Health Care Industry
Industry: Email Alert RSS FeedComplying with the 2008 national patient safety goals
AORN Journal, March, 2008 by Kathleen Catalano, Kevin Fickenscher
Nearly $1.9 trillion is spent on medical care each year in the United States. (1) In spite of this, medical errors occur frequently, and Americans suffer from injuries caused by these errors. Some of these errors result in patient death.
In an effort to reduce errors, the Joint Commission publishes National Patient Safety Goals (NPSGs) and requires accredited organizations and those pursuing accreditation to comply with these goals. (2) The NPSGs are part of the patient safety trilogy espoused by the Joint Commission, which includes the Sentinel Event Standards and Guidelines, Patient Safety Standards, and the NPSGs.
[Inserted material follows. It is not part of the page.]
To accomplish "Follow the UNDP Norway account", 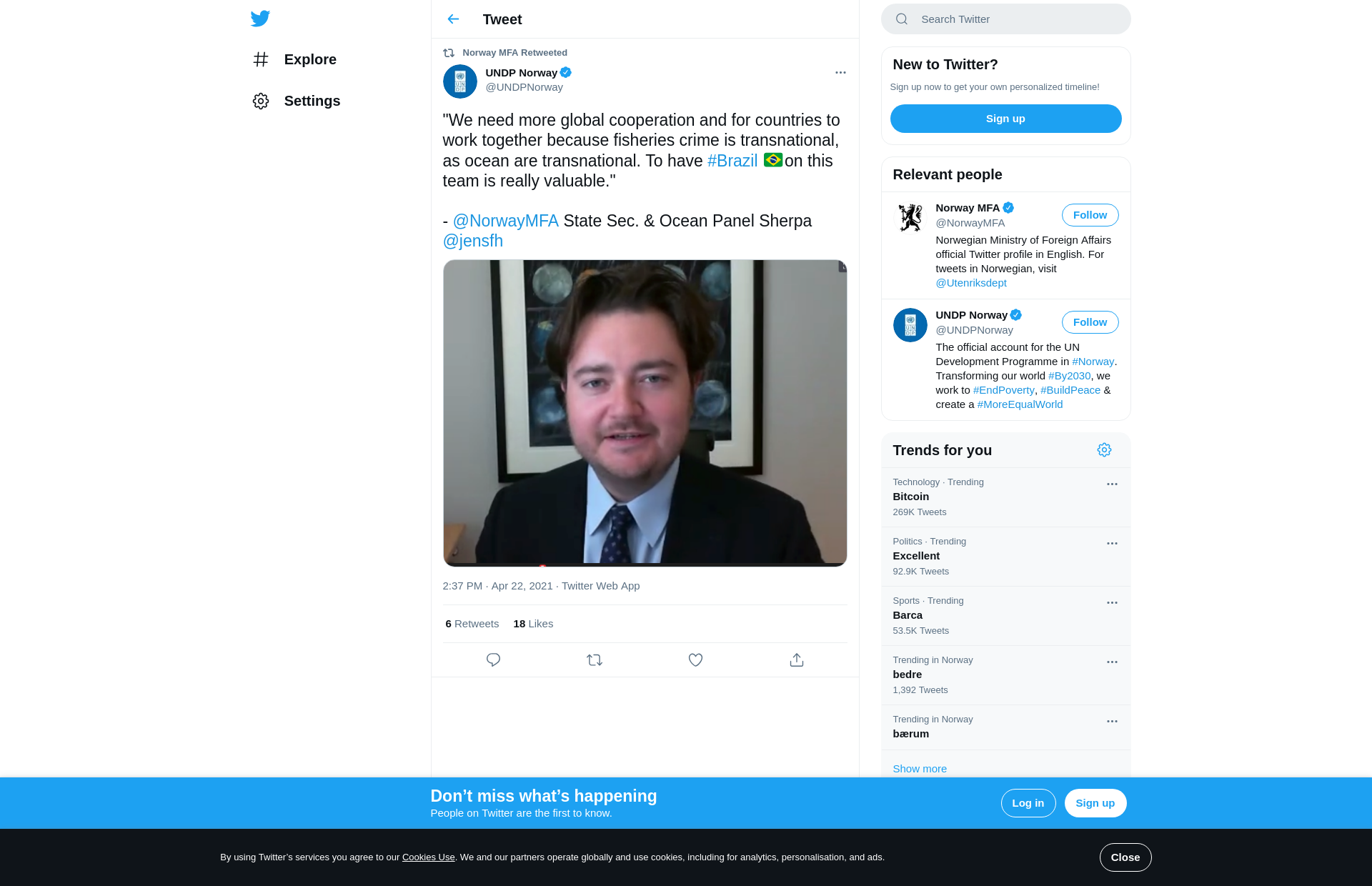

A full understanding of the Joint Commission's requirements and, when appropriate, the incorporation of technologic solutions can automate and streamline the process of compliance with the NPSGs.
PATIENT SAFETY
The focus on patient safety has long been a part of the the Joint Commission's mission, which is
To continuously improve the safety and quality of care provided to the public through the provision of health care accreditation and related services that support performance improvement in health care organizations. (3)
Beginning in 1995, the Joint Commission began reviewing certain sentinel events (ie, unexpected occurrences involving death or serious physical injury, including the loss of limb or function, or psychological injury, or the risk thereof (2)) and requiring health care organizations to perform root-cause analyses of those events. The Sentinel Event Alerts (4) are a by-product of these reviews. These alerts are published in an effort to capture the attention of health care organizations for the purpose of helping them recognize, explore, and correct potential problems, thereby preventing similar sentinel events in the future.
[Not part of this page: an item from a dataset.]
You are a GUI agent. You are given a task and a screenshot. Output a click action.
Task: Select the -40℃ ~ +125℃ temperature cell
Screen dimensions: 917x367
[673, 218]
The Institute of Medicine (IOM) increased the national focus on patient safety with its three publications, To Err Is Human: Building a Safer Health System, (5) Crossing the Quality Chasm: A New Health System for the 21st Century, (6) and Patient Safety: Achieving a New Standard for Care, (7) published in 2000, 2001, and 2004, respectively. It is noteworthy that the IOM publications not only highlighted the number of medical errors that have resulted in death in health care organizations annually (ie, between 44,000 and 98,000 (5)), but they also called for a national health information infrastructure designed to foster the sharing of patient safety information and the design of safer delivery systems.
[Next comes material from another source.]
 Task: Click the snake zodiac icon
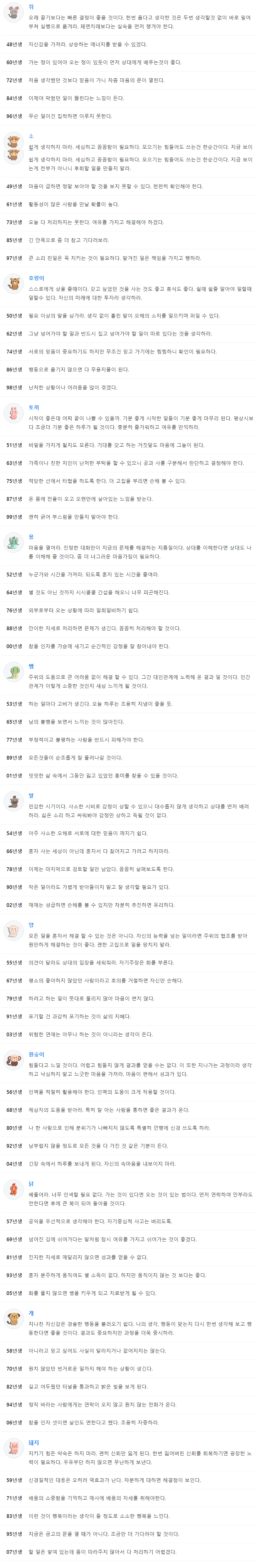click(14, 673)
THE DEVELOPMENT OF THE NPSGs
The Joint Commission responded to the subsequent public outcry over medical errors by formulating specific patient safety standards for accredited organizations. These standards became part of the accreditation survey process in January 2001 (8) and were followed by the NPSGs in January 2003. (9)
The Joint Commission's Sentinel Event Advisory Group is responsible for drafting the NPSGs, which subsequently are reviewed and adopted by the Joint Commission Board of Commissioners. The Joint Commission has chosen to maintain the sequential numbering methodology of the original NPSGs; meaning that an existing or retired number will never be reused for any other NPSG. The Joint Commission believes that this will allow better and more efficient tracking of NPSG progress and also will cause less confusion.
As anticipated, the NPSGs have evolved over time. The Joint Commission has added implementation expectations and rationales for each goal. (10) During the Joint Commission's survey of a health care organization, it will evaluate the organization's actual performance with respect to each NPSG, not just the intent of the organization to comply "sometime in the future."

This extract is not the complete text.